Setelah mengakhiri kontrak dengan Tokyo Verdy, Pratama Arhan dikabarkan bakal segera merapat ke klub Liga 1 Korea Selatan Suwon FC.
Kabar itu nampaknya bukan isapan jempol semata, pasalnya pihak Suwon FC disebut telah mencapai kesepakatan dengan pria kelahiran 2001 itu.
Menurut laporan media Korea Selatan, Sport Chosun, detail pengumuman itu bakal disampaikan di waktu yang sudah ditentukan.
"Kami telah mencapai kesepakatan dengan Arhan, yang berstatus bebas transfer," kata petinggi Suwon FC yang tak disebutkan namanya, dikutip Selasa (31/10/2023).
"Kami berencana untuk segera menyelesaikan detailnya. Kedua belah pihak diperkirakan akan membuat pengumuman pada waktu yang terkoordinasi," lanjutnya.
Seperti yang diketahui, Pratama Arhan akan mengakhiri kontraknya dengan Tokyo Verdy pada Januari 2024 mendatang.
Selama bergabung dengan klub tersebut sejak 2022, eks pemain PSIS Semarang itu dikabarkan mendapat bayaran mencapai 4 juta hingga 5 juta yen per musim.

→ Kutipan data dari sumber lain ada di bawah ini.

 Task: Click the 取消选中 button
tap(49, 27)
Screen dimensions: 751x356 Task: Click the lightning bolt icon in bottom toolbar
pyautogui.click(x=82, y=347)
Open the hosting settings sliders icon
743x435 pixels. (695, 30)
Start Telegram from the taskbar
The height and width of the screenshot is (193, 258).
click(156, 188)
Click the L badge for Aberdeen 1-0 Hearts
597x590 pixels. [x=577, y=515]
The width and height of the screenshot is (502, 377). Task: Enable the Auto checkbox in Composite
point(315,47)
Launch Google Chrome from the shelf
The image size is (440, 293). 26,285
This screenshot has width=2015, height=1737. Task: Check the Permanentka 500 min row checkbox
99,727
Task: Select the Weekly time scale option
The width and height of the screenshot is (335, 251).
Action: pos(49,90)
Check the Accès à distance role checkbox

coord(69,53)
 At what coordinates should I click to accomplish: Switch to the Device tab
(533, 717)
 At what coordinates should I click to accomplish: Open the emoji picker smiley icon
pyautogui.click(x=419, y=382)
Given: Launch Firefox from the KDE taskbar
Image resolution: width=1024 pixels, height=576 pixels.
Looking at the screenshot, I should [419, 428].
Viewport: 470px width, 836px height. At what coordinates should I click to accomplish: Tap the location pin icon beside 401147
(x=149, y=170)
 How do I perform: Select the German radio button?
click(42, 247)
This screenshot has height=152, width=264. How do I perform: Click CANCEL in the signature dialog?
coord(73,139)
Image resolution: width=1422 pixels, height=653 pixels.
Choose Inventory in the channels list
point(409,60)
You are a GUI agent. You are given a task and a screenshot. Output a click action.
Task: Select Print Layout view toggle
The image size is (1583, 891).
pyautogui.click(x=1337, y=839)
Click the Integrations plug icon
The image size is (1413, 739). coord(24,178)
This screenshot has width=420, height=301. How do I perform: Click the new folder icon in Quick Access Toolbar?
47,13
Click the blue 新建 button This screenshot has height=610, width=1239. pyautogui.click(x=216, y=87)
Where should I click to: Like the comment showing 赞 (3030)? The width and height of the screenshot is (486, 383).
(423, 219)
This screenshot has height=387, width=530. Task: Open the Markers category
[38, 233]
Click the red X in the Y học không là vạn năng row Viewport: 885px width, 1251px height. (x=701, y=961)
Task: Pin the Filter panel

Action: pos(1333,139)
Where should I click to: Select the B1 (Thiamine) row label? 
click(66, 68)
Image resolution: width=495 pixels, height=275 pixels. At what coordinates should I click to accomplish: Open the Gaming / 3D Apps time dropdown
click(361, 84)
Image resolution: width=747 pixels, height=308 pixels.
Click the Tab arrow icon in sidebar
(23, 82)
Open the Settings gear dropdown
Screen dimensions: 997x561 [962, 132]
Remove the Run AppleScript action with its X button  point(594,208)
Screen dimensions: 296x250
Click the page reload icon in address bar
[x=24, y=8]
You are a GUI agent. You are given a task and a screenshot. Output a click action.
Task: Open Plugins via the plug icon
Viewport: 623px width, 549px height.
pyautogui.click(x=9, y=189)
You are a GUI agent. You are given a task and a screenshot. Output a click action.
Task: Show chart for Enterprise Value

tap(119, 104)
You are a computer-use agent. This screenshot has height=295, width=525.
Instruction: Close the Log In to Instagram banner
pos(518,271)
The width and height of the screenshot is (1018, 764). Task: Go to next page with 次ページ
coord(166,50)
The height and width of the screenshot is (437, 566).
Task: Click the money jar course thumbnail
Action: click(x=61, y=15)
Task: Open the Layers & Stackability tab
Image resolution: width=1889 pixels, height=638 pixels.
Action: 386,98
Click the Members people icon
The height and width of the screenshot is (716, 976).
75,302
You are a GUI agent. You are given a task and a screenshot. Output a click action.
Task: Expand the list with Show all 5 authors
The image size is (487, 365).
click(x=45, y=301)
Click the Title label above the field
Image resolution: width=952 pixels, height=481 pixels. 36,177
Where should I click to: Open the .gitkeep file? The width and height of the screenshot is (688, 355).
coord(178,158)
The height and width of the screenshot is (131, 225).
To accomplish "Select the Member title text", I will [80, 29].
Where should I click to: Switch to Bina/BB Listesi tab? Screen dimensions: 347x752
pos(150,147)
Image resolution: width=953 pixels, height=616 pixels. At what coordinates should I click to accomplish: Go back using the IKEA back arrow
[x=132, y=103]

Atau jika dirupiahkan, gajinya sekitar Rp400 juta hingga Rp500 juta.
Sementara itu, jika benar bergabung dengan Suwon FC, Pratama Arhan bisa mendapatkan bayaran lebih tinggi.
Dari laporan Korea Times, gaji rata-rata pemain K-League yang merupakan kasta tertinggi Liga Korea Selatan mencapai 282,1 juta won atau Rp3,2 miliar.
Baca Juga: 4 Rekomendasi Series Juan Bio One, Ada Pertaruhan the Series 2
Namun K-League memiliki aturan berbeda untuk gaji pemain asing dan lokal. Jika pemain lokal mendapatkan bayaran sekitar 231 juta won atau Rp2,6 miliar, maka untuk gaji pemain asing bisa mendapatkan bayaran 862,7 juta won atau setara dengan Rp10 miliar per musim.
Bek kiri Timnas Indonesia itu pun mendapat dukungan penuh untuk bergabung dengan Suwon FC dari Shin Tae-yong.
Sang pelatih Timnas itu melihat Liga Korea Selatan adalah tempat yang tepat untuk Arhan mengembangkan karier setelah Tokyo Verdy. Terlebih mengingat di Liga 2 Jepang ia tak banyak bermain.